Alec confronts the paparazzo Thursday (Splash News)
A firestorm erupted around Alec Baldwin Thursday afternoon as a video surfaced of him hurling what might have been a homophobic slur at a paparazzo outside of his Manhattan apartment.
In the clip by a shooter for the paparazzi agency AKM-GSI (which can be seen online at TMZ), Baldwin is alleged to have called the photographer a derogatory term for a homosexual after the man gets very close to Alec and his family. The audio is muddled, however, and his exact words are open to interpretation.
All of this just hours after the actor scored a huge victory in court, as his nemesis Genevieve Sabourin was found guilty on all five counts of stalking and harassment and sentenced to over a year behind bars.
Baldwin quickly took to Twitter to defend himself, claiming that he did not use the words TMZ and the cameraman allege he said. Of course, he later deleted his entire Twitter rant, replacing the deleted tweets with more politically correct responses.
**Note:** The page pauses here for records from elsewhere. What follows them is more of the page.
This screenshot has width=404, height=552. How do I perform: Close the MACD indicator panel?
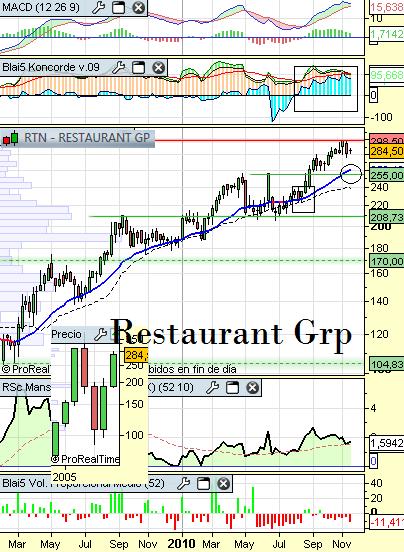[x=139, y=7]
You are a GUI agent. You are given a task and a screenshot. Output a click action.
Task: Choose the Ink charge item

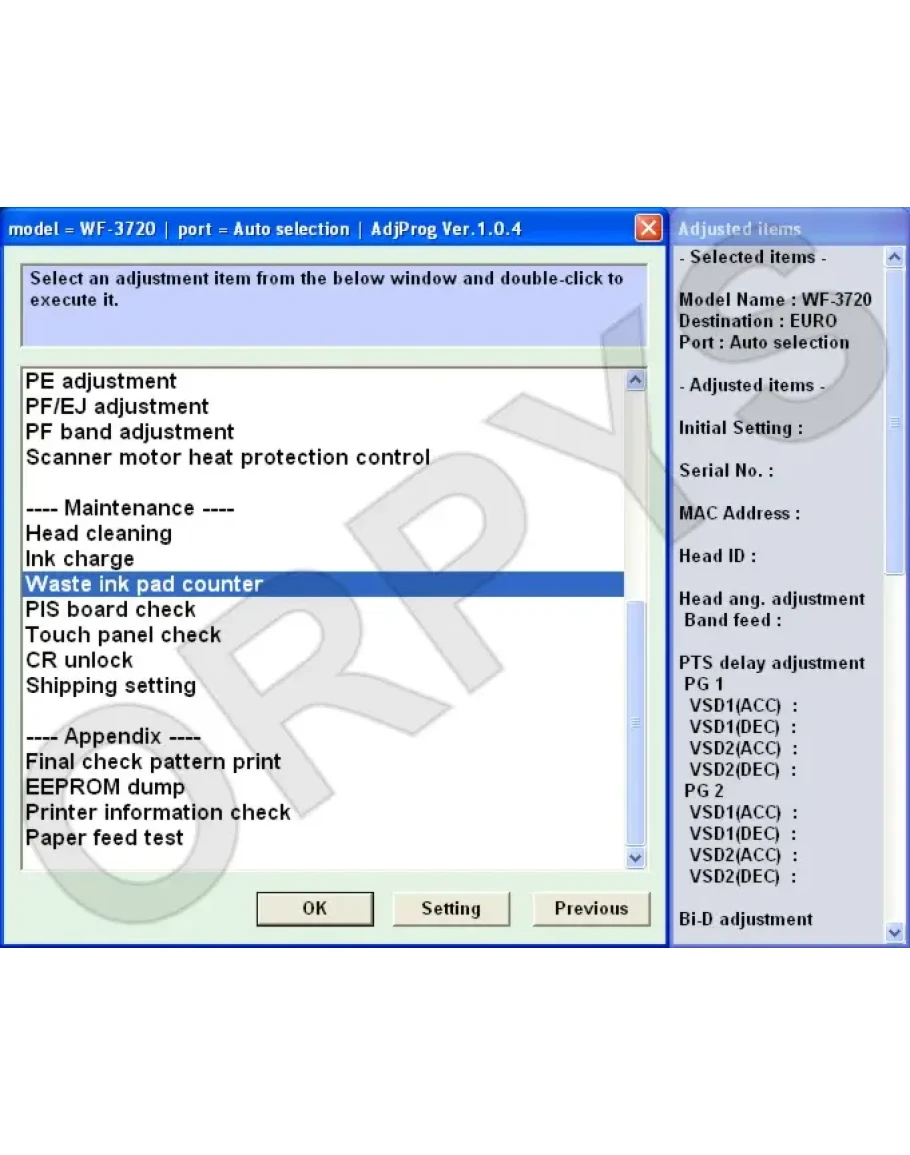(x=80, y=559)
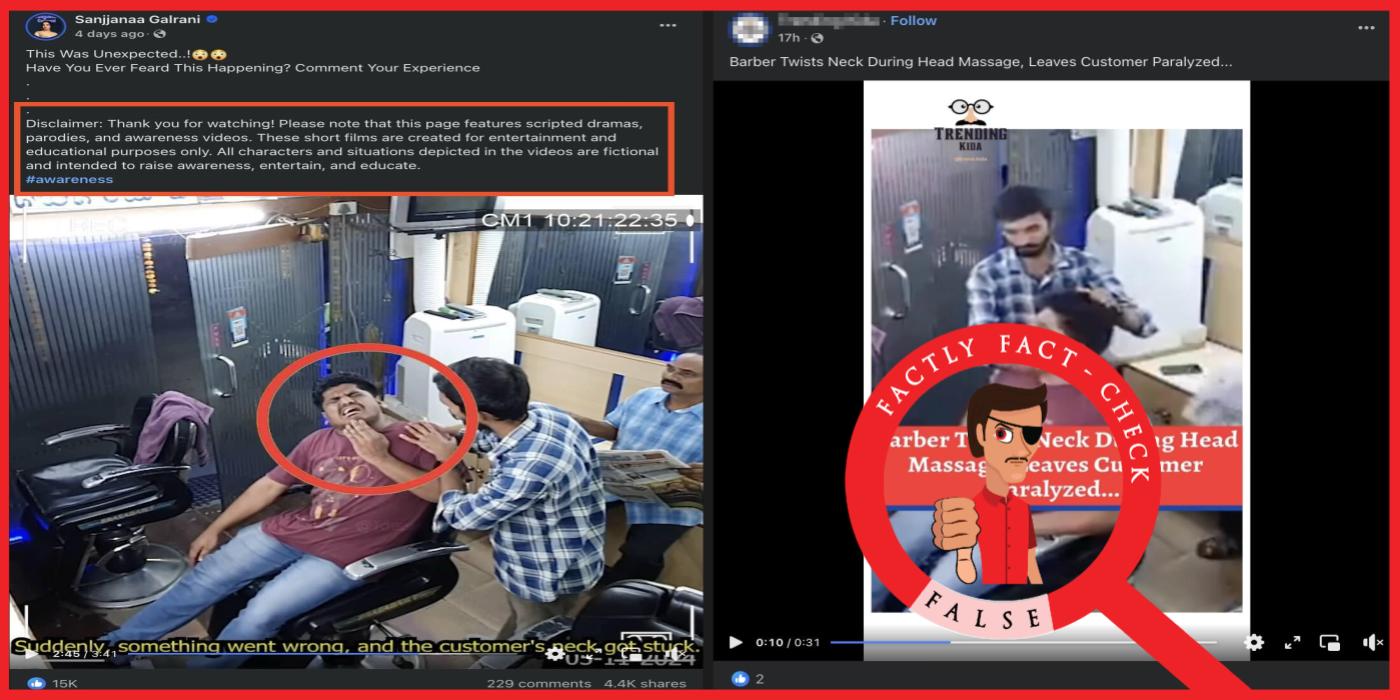
Task: Play the right video
Action: (736, 642)
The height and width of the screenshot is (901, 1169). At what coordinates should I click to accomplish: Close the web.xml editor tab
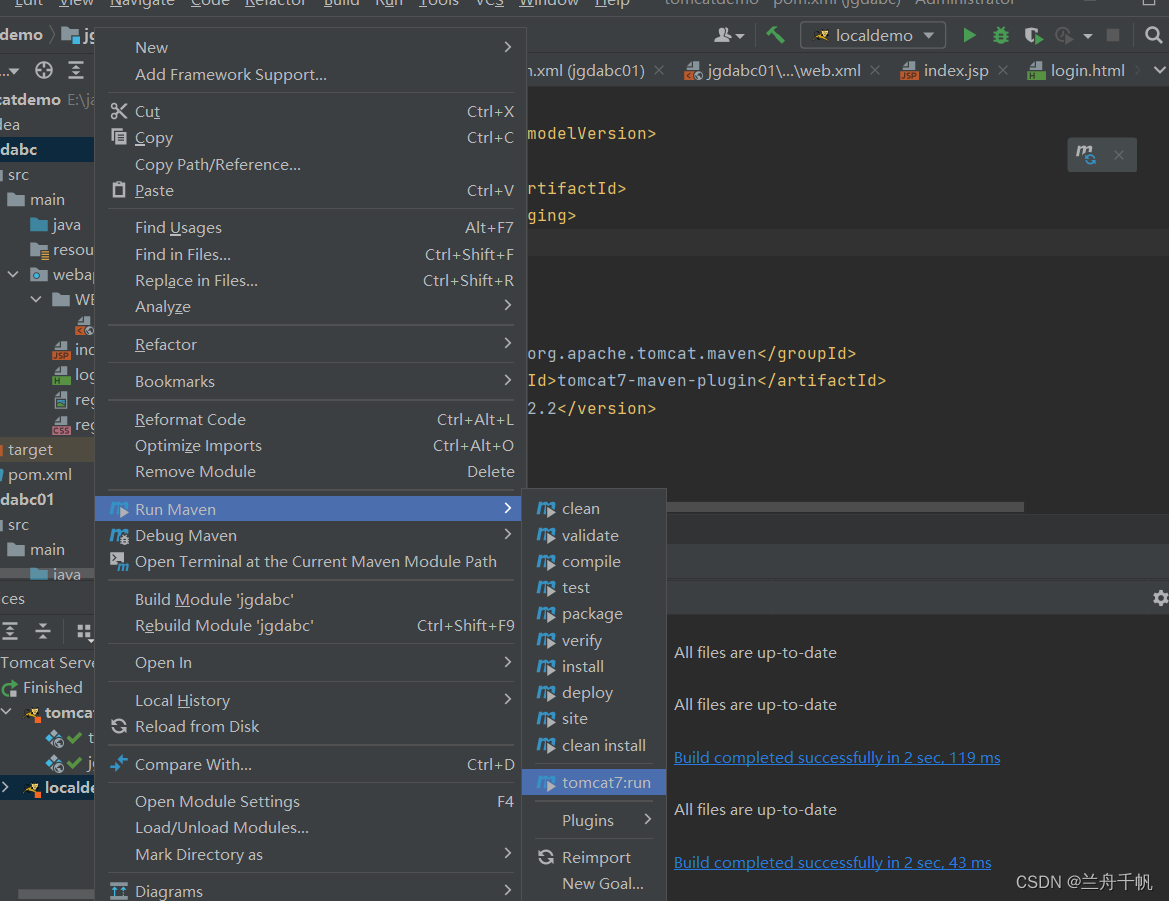[x=875, y=70]
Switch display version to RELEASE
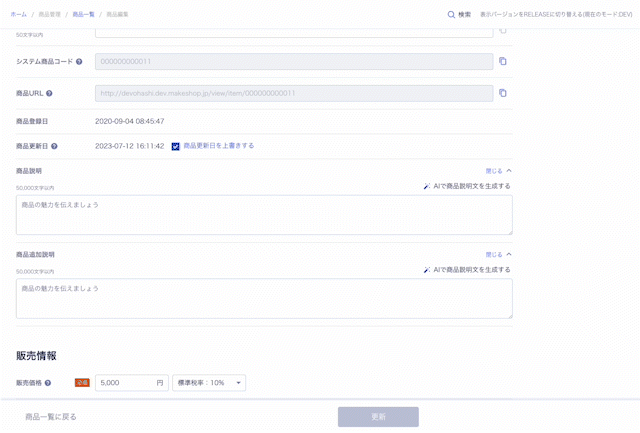Image resolution: width=640 pixels, height=433 pixels. [x=555, y=14]
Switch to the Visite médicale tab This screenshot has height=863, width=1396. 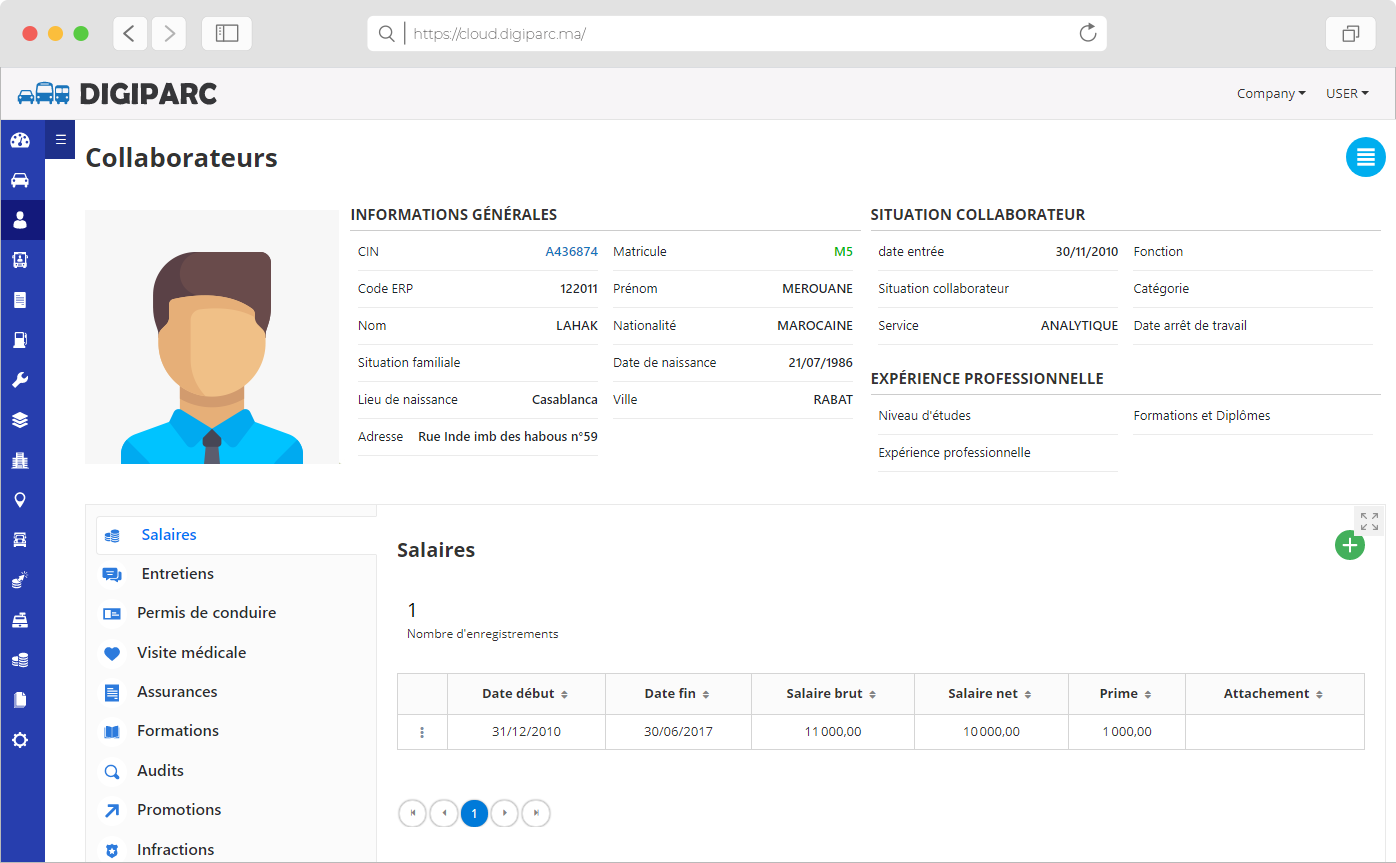pyautogui.click(x=191, y=653)
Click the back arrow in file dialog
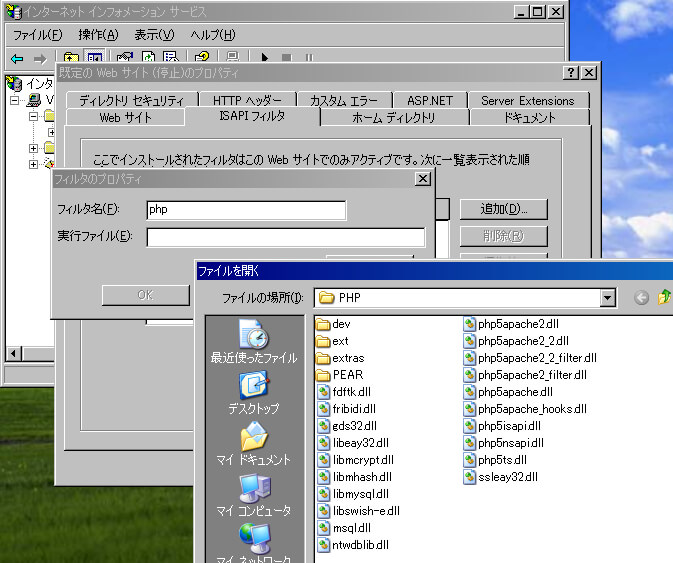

But don't worry, we screen-grabbed them for you!
He later tweeted:
Although Baldwin's words cannot clearly be heard on the tape, GLAAD had a stern message to the actor.
"Mr. Baldwin can't lend his support for equality on paper, while degrading gay people in practice. It's clearly time he listens to the calls from so many LGBT people and allies to end this pattern of anti-gay slurs," the advocacy group said in statement first given to "omg! Insider."
While his current word choice is being debated, there's not denying Baldwin has a history of wrong-headed diatribes. He was embroiled in a controversy earlier this summer when he called a reporter for the New York Daily News a "toxic little queen."
That prompted a mea culpa from the actor.
"My ill-advised attack on George Stark of the Daily Mail had absolutely nothing to do with issues of anyone's sexual orientation," he said at the time. "My anger was directed at Mr. Stark for blatantly lying and disseminating libelous information about my wife and her conduct at our friend's funeral service. As someone who fights against homophobia, I apologize.
"I have worked, periodically, with numerous marriage equality organizations, especially over the past couple of years, to achieve the very rights that gay couples are earning by recent court decisions. I would not advocate violence against someone for being gay and I hope that my friends at GLAAD and the gay community understand that my attack on Mr. Stark in no way was the result of homophobia."